* begin Information provided *
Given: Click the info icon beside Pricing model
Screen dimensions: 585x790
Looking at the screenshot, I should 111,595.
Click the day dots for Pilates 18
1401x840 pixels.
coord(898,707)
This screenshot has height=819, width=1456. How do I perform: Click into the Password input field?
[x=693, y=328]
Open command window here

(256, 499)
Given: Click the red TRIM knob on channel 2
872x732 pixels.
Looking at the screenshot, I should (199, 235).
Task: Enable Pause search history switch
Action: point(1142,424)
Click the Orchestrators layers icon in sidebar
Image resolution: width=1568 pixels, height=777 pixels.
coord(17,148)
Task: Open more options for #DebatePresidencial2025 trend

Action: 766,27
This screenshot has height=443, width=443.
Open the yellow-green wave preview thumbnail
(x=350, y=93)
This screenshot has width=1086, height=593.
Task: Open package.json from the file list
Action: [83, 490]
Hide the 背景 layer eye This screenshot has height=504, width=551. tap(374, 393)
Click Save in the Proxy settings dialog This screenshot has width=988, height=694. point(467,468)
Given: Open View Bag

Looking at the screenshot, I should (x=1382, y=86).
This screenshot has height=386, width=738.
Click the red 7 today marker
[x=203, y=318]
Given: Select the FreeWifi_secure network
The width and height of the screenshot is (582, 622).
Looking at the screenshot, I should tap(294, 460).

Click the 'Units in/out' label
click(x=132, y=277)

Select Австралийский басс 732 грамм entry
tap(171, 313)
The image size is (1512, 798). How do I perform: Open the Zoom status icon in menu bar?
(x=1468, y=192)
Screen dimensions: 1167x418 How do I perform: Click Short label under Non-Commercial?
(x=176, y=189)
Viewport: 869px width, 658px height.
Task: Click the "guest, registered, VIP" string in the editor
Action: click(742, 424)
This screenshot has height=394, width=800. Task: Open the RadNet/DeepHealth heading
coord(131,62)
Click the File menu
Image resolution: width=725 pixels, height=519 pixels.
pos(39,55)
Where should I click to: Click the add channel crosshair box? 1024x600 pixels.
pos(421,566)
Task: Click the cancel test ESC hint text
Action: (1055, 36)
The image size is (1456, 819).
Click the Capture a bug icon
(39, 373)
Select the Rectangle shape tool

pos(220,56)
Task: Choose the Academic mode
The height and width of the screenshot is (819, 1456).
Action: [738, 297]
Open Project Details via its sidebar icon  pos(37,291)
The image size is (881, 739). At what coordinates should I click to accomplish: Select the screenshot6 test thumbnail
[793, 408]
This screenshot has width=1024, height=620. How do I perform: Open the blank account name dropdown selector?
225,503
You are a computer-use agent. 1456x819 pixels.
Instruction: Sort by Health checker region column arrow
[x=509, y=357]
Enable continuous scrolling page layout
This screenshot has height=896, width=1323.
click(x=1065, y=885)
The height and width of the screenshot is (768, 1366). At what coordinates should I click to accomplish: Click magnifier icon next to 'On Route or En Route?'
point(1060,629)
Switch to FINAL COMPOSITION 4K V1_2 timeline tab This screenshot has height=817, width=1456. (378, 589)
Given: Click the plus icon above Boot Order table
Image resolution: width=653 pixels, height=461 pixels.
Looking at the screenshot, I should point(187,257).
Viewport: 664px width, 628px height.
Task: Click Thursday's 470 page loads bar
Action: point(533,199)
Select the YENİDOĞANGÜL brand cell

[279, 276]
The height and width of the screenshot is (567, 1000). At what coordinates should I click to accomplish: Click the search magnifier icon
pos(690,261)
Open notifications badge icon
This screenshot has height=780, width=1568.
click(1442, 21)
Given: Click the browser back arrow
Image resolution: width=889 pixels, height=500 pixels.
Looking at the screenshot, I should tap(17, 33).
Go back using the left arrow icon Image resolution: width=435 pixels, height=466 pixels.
* end Information provided *
■ **Your objective**
Reproduce the records word for word, from the line with "Task: Open more" through the line with "[x=203, y=318]", including both of those lines.

■ **Task response**
Task: Open more options for #DebatePresidencial2025 trend

Action: 766,27
This screenshot has height=443, width=443.
Open the yellow-green wave preview thumbnail
(x=350, y=93)
This screenshot has width=1086, height=593.
Task: Open package.json from the file list
Action: [83, 490]
Hide the 背景 layer eye This screenshot has height=504, width=551. tap(374, 393)
Click Save in the Proxy settings dialog This screenshot has width=988, height=694. point(467,468)
Given: Open View Bag

Looking at the screenshot, I should (x=1382, y=86).
This screenshot has height=386, width=738.
Click the red 7 today marker
[x=203, y=318]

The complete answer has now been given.